22 articles were found in the Web of Science (WoS) database containing the keywords “knowledge and skills” AND “Industry 4.0” included 7 journal papers while 25 articles were found in the Scopus included 8 journal papers. They were published from 2016 and 2019.

51 articles were found in the Web of Science (WoS) database containing the keywords “human resources” AND “Industry 4.0” included 19 journal papers while 139 articles were found in the Scopus database included 47 journal papers. They were published from 2014 and 2019.

This initial search provided in total 73 papers in the WoS and 164 in the Scopus databases. 20 articles were selected for analysis using the criterion of the 5 most cited journals and conference articles in each of the two categories separately at the WoS and Scopus database. The number of citations was checked on October 16, 2020. The results of the selection of articles are presented in Table 1.

Table 1 List of the articles selected for a literature analysis

Knowledge and skills of industrial employees and managerial staff indispensable to implement of the industry 4.0 concept

The implementation of the Industry 4.0 concept is possible mainly due to ubiquitous digitization, the development of the Internet, virtual reality and the ability to collect and process huge amount of data in real time. As a result, digitally supported manufacturing technologies, Data Mining, Big Data Analytics and ICT telecommunications are today created. It means a change in the way of production control, including dynamic changeover of machines initiated by information transferred in the manufactured product or its components. There are great organizational and also technological and strategic challenges. This concept requires broadband communication, including at the level of individual device sensors, biosensors and actuators in real time and in extensive network environments [11, 25]. The advantage of these solutions is that data is available immediately, but also that the intervention protocol can be prepared in advance and the available information reduces the length of the decision-making process and forced downtime [26]. Besides, a quick response to customer demand is much more easy [27]. The literature analysis indicated that the implementation of the Industry 4.0 concept is especially important in the automotive and electronics industries to achieve a competitive advantage in the market, but the ripple effect is clearly observed across all sectors in industry [26].
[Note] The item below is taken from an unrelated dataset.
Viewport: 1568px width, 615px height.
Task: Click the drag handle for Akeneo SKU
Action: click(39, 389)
The level of applied manufacturing technologies (intelligent machines and devices, autonomous means of transport, etc.) requires a highly qualified staff employed, the ability to knowledge transfer, teamwork and openness for changes. The importance of lifelong learning increases. Manufacturing companies need to promote the climate of innovation and learning and to change the learning culture, which means a change in values and expectations [7, 28]. They should build the learning management system and procedures to evaluate and control a learning progress and knowledge transfer results [29, 30]. The exchange of knowledge and skills within the network of enterprises can be also a crucial for their quickly updating [31]. The Industry 4.0 technologies will automate many processes in enterprises, what allows more efficient and leaner work teams to be built but still requires a completely new approach to talent development staff [32].

Ahrens and Spottl point out that employees need a specific knowledge and a new skill paradigm [33], because the number of workspaces with high level of complexity increases significantly [34]. The demand for new skills results from: 1) a growing need for comprehensive integration and information transparency; 2) increasing automation of production systems, 3) self-management and decision-making by objects, 4) digital communication, 5) interactive management functions, 6) staff flexibilization [33].
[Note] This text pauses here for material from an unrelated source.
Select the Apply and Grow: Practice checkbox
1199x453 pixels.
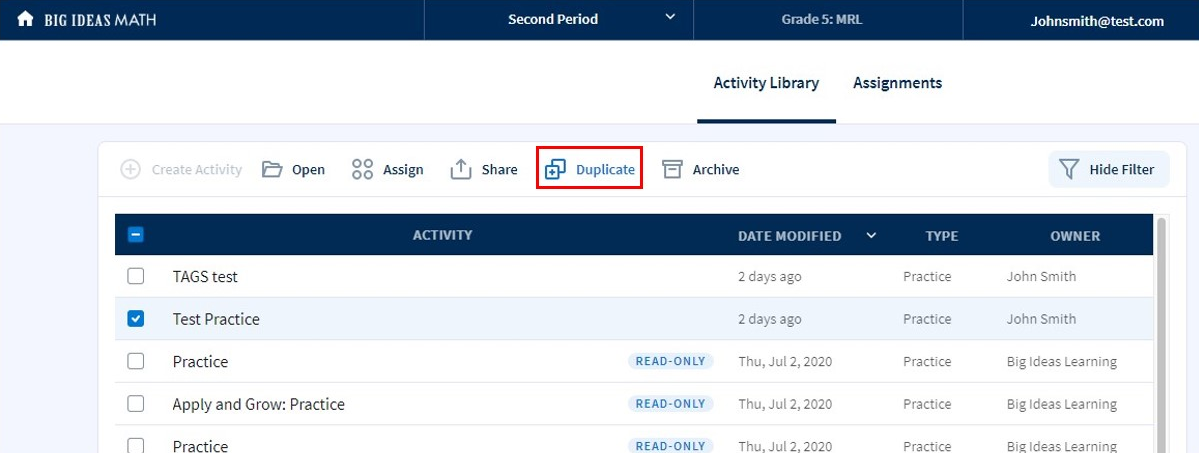[x=136, y=404]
In the last years one of the most important challenge for future human resources development is digitalization. The Internet of Things and Cloud Computing play a major role within the Industry 4.0 context [35,36,37]. The digitalization is the most promising enabler for increasing the overall performance of production systems [35, 36]. The digitalization should increase effectiveness of operative management, the efficiency of manufacturing and supporting processes [38]. Such effects can achieve by reducing operational costs for manual data acquisition, their recurring analysis and evaluation [2]. The quickly advancing digitalization requires using a training as an object and should consist of three basic modules including a theory and application part: 1) technological basics; 2) systematical approaches; 3) digitalization, which introduces Industry 4.0 hardware and software step by step. The biggest mistake of teaching digitalization is that employees only learn how to operate the software interface, but they do not acquire competencies of method-based acting and the ability to assess the effectiveness and accuracy of the applied measurement and analytical activities. Changes in boundary conditions can lead to the uselessness of this knowledge [2].
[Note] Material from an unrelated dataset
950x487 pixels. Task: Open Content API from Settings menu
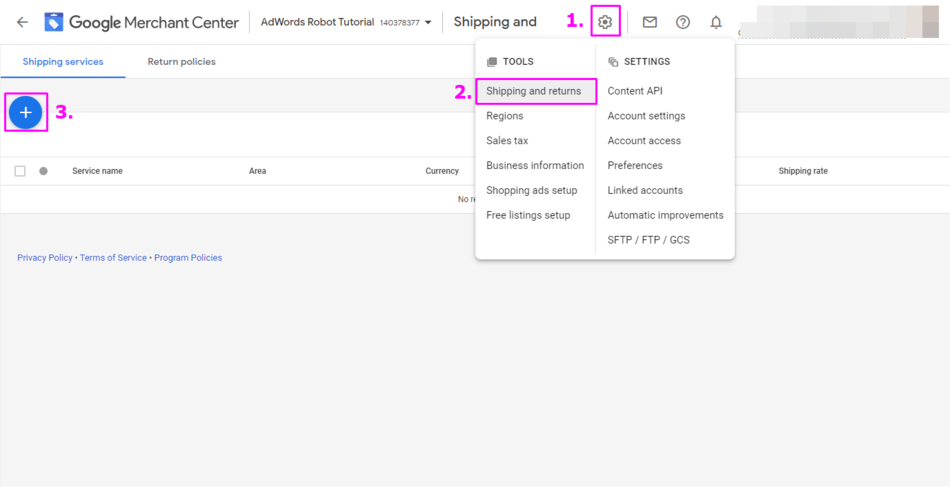point(635,91)
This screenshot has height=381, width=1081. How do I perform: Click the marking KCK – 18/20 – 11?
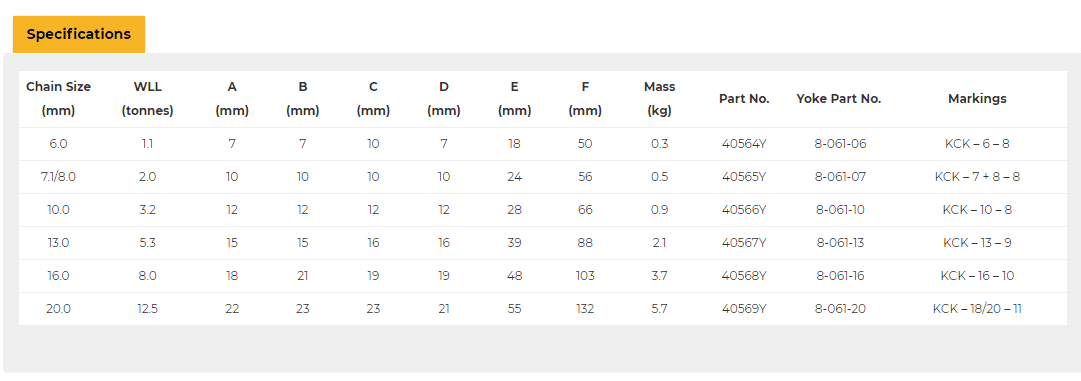point(977,309)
Nowadays educators and policy makers play a key role in preventing competence obsolescence. They are responsible for the continuous updating and development of knowledge and skills required by the current and future labor market [39]. Gonzalez I. and Calderon A. J. underline a need of learning students as well as teachers. They propose to develop final projects in engineering degrees as a form of learning containing the following main scope of knowledge and skills: advanced automation, supervision, robotics and industrial network communications included system integration, sensors, actuators, etc. [40].

Many researchers highlight the role of employees’ knowledge on IT and production technologies, awareness of IT security and data protection in the Industry 4.0 environment [41,42,43]. The significant IT job profiles are as follow: Informatics Specialist, PLC Programmer, Robot Programmer, Software Engineer, Data Analyst, Cyber Security while production job profiles include: Electronics Technician, Automation Technician, Production Technician and Manufacturing Engineer [42]. The curriculum enhancement initiatives for the Industry 4.0 should include aspects connected with data, its automated gathering, processing and communication such as: data science, big data analytics, data communication, advanced simulation, virtual plant modeling, networks and system automation, novel human-machine interfaces, digital-to-physical transfer technologies (e.g. 3D printing), real-time inventory, closed-loop integrated product and process quality control and management systems; and logistics optimization systems [44,45,46,47]. There is also a need to train next generation leaders and young talent for Performance Augmentation for Industry 4.0 [48] and for Additive Manufacturing, which allows shorter production runs, the capacity to manufacture parts with geometries impossible using current methods, generating unique items and flexibility with respect to design changes to be obtained [49].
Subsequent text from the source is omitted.